Compiler Cost Model for Multicore Architectures



Journal Title

Journal ISSN

Volume Title



The intention to move from single core to multicore architectures has been to increase the performance of a system and hence increase the performance of an application. However, obtaining the optimal application performance on multicore architectures is found to be not that trivial and still remains as unsolved problem due to the multiple challenges the multicore architectures face. The main reason for all the challenges that the multicore systems face is the inability to utilize the system resources well enough. Ineffective utilization or poor coordination of resources may create performance bottlenecks and overheads on the system that ultimately affects the overall performance of an application. We have identified three main causes of performance degradation on multicore architectures; these are false sharing, memory bandwidth, and shared last level cache contention. Knowing the degree to which an application performance would degrade due to these three issues would give an idea to an application programmer or compiler as to which code transformation is needed in order to decrease this negative performance impact. Unfortunately, the current state-of-the-art compilers such as Open64 and GNU are oblivious to these performance bottlenecks stated above. Even though these compilers, especially Open64, have a very robust optimization and code transformation phases, they are all limited to sequential programs and simple architectures with single processor units.
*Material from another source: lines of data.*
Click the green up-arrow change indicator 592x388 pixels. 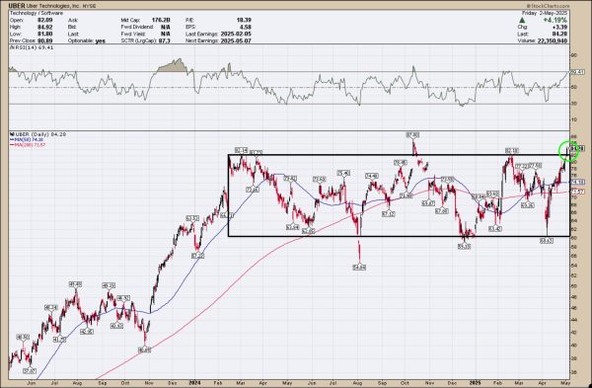click(x=522, y=20)
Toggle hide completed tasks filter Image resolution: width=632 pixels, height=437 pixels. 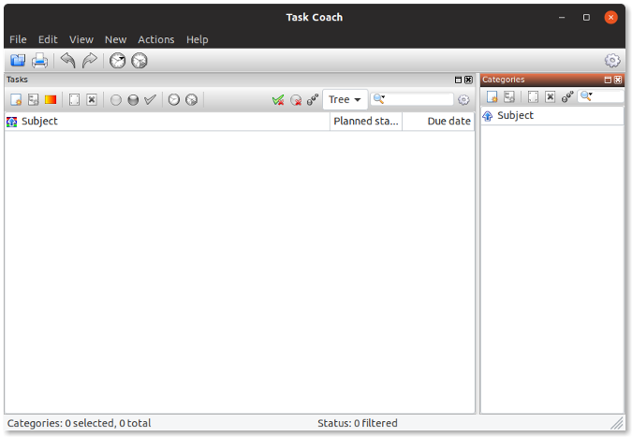(x=278, y=99)
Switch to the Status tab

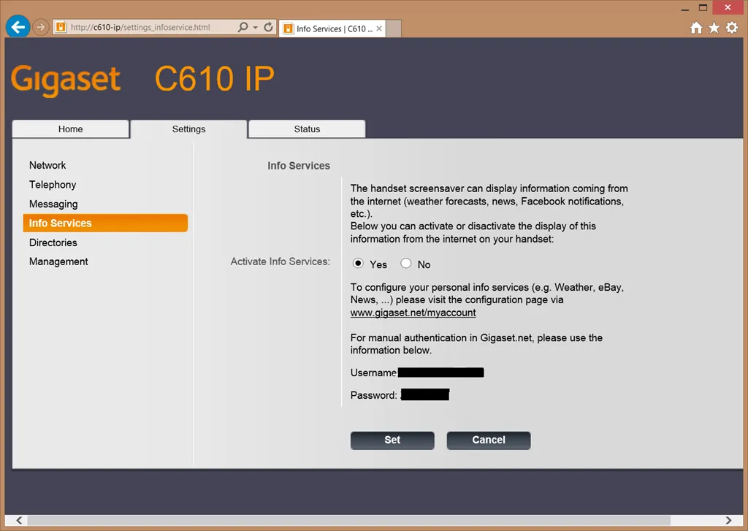307,129
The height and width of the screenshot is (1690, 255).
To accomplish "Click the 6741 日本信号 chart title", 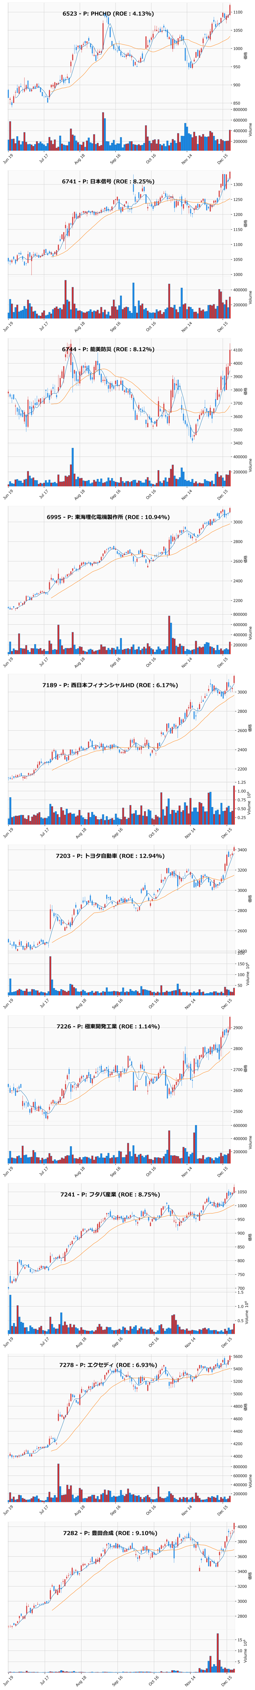I will click(108, 181).
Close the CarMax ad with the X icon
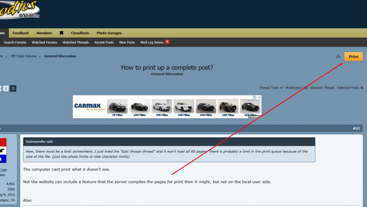This screenshot has height=207, width=367. coord(259,97)
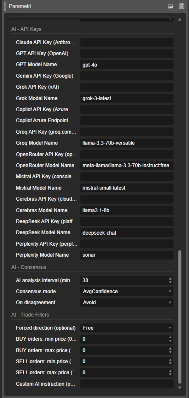Click the scrollbar up arrow
Viewport: 189px width, 398px height.
click(x=180, y=19)
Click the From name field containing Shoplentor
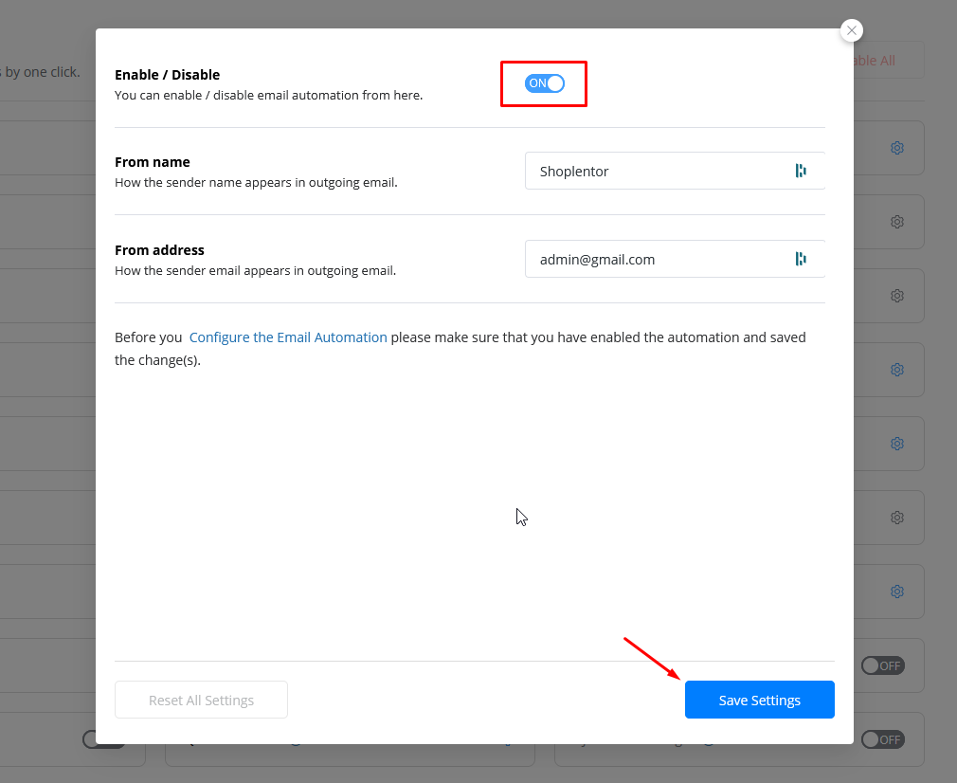The height and width of the screenshot is (783, 957). 659,172
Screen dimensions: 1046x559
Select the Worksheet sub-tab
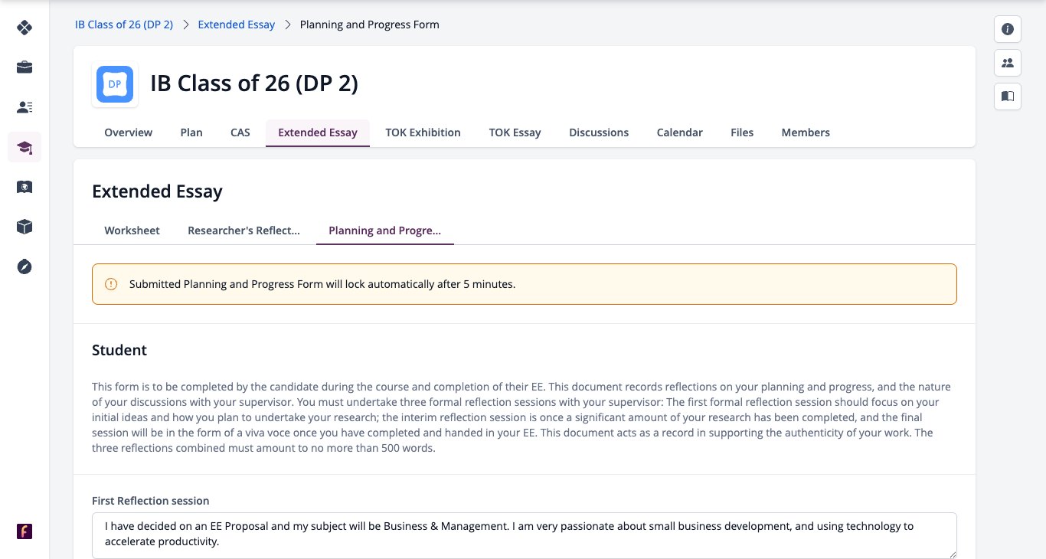point(132,230)
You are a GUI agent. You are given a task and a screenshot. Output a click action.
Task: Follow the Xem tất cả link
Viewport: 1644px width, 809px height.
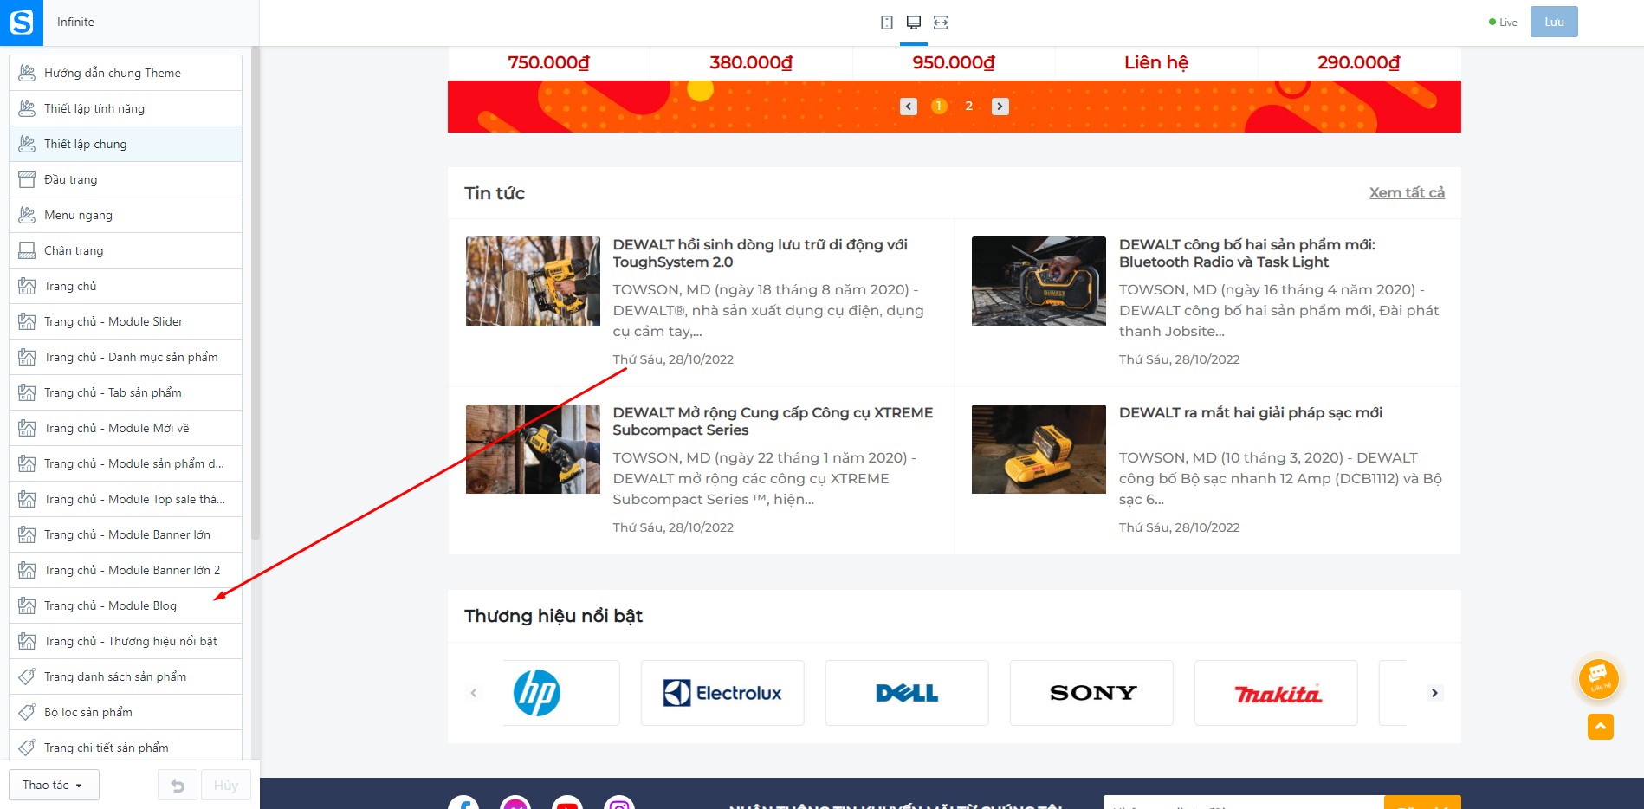(1407, 192)
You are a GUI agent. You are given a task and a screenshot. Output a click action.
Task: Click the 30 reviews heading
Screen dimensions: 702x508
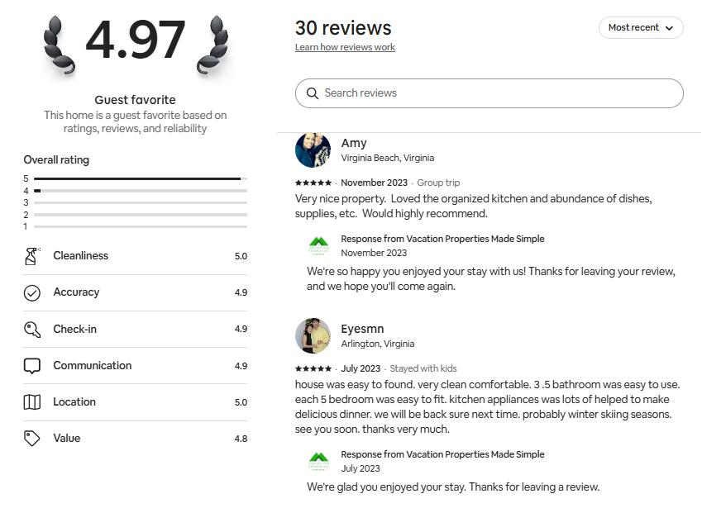(x=343, y=28)
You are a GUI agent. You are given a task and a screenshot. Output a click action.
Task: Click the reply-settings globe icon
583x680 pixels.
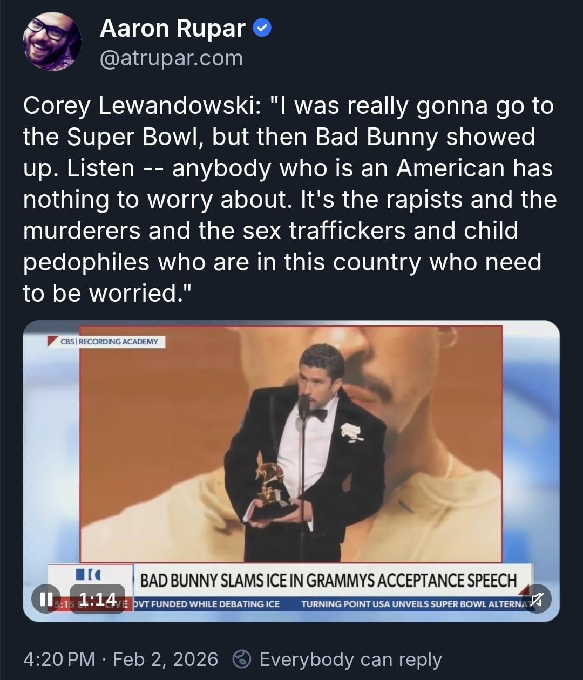tap(242, 659)
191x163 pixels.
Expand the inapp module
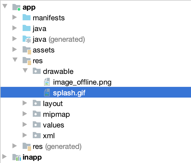coord(5,157)
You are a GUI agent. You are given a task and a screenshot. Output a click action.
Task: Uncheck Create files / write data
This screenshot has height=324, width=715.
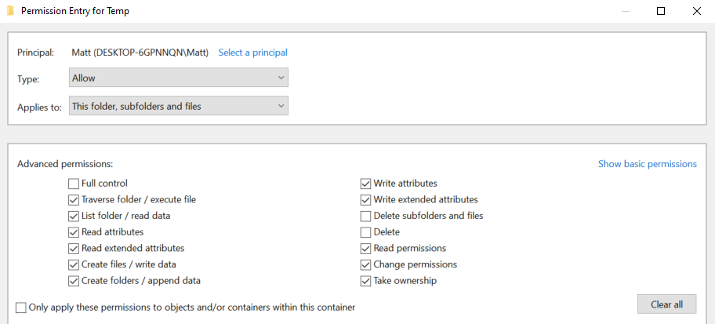pos(74,264)
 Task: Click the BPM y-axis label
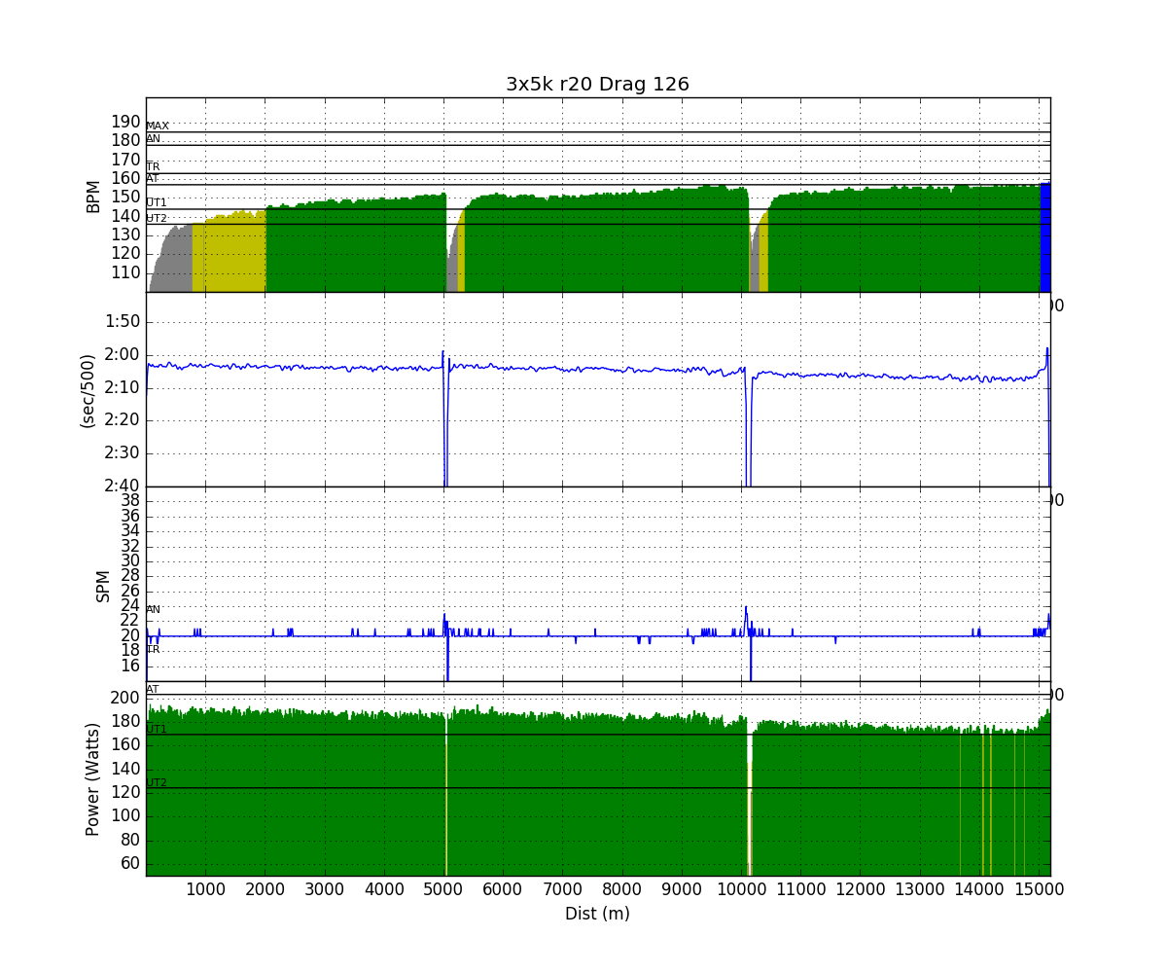tap(93, 196)
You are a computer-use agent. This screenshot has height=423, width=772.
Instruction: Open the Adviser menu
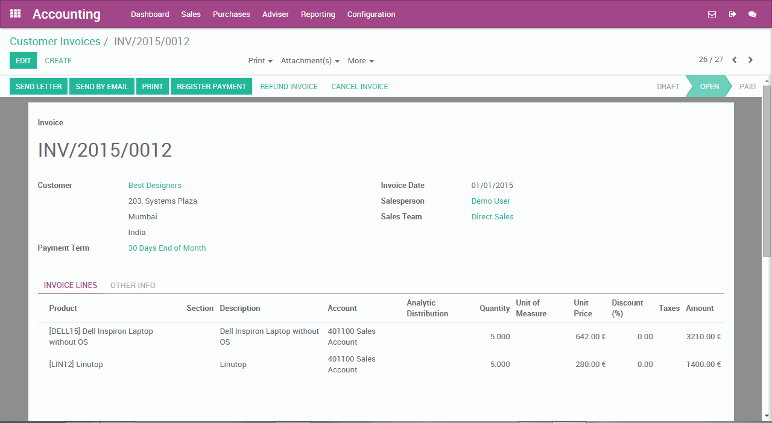[275, 14]
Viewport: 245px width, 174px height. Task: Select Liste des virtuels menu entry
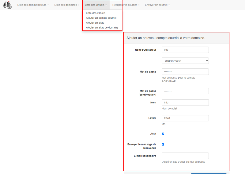pyautogui.click(x=96, y=13)
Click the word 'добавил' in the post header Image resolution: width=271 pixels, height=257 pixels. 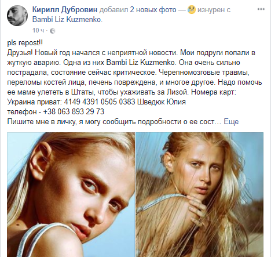[113, 10]
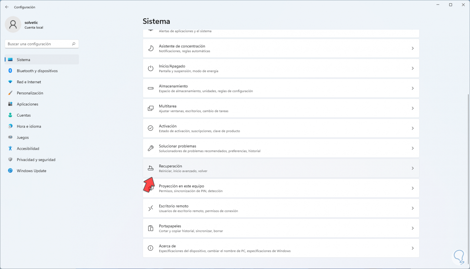This screenshot has height=269, width=470.
Task: Click the Bluetooth y dispositivos sidebar icon
Action: [x=10, y=71]
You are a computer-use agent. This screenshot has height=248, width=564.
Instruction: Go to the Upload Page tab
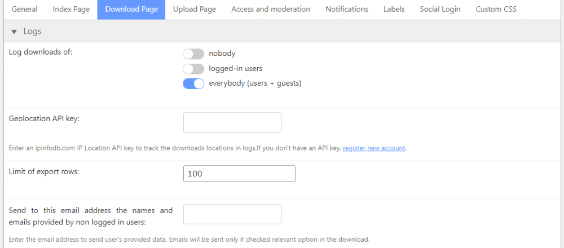(x=195, y=10)

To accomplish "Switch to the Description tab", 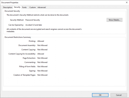I will [x=8, y=7].
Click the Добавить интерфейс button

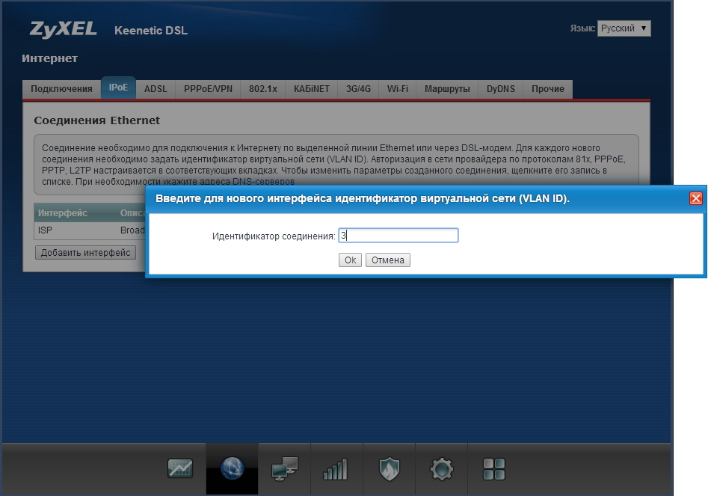[x=85, y=253]
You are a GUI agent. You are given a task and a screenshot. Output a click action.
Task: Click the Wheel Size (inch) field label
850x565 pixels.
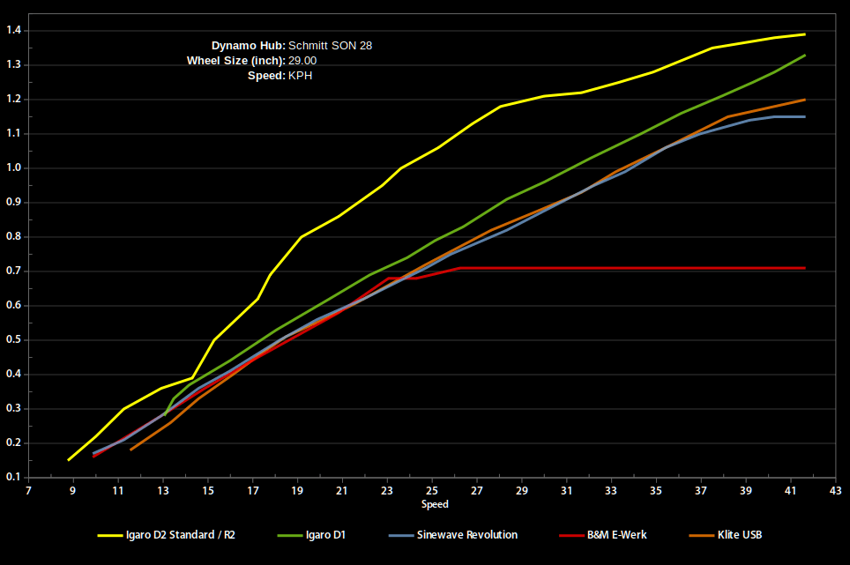[x=235, y=61]
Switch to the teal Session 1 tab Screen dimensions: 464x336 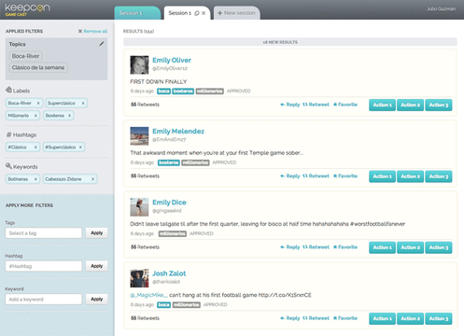tap(137, 13)
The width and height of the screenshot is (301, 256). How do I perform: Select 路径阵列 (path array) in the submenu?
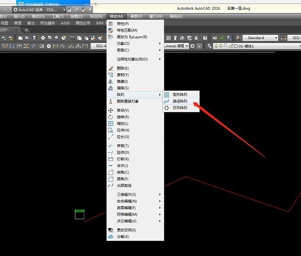click(x=181, y=101)
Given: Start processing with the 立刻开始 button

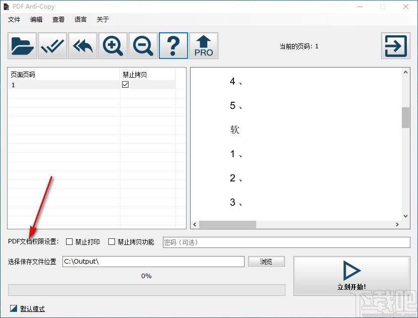Looking at the screenshot, I should click(351, 275).
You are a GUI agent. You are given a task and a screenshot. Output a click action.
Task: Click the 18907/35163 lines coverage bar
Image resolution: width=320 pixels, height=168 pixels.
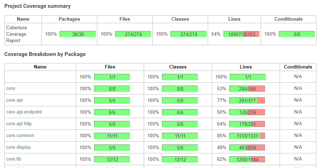(x=241, y=34)
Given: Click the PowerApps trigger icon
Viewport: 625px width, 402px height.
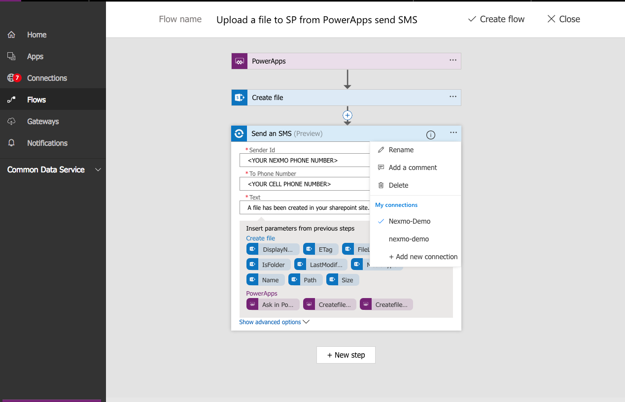Looking at the screenshot, I should point(240,61).
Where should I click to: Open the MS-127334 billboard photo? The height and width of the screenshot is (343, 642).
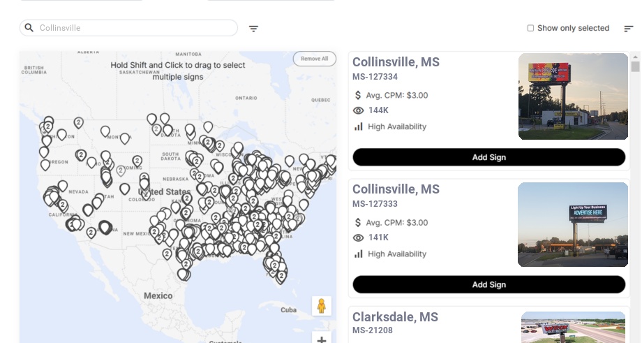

This limitation makes their optimization phases less accurate on multicore architectures. In order to improve compilers' code transformation and optimization phases, compilers' cost models that guide optimizations should be extended to consider these performance bottlenecks that can occur on multicore architectures. Therefore, the goal of this dissertation is to develop compile time models that quantitatively estimate the impact caused from these three performance degrading bottlenecks to the overall application performance, and that can be used as extensions to the existing compilers' cost models when guiding certain optimizations and/or code transformations targeting multicore architectures.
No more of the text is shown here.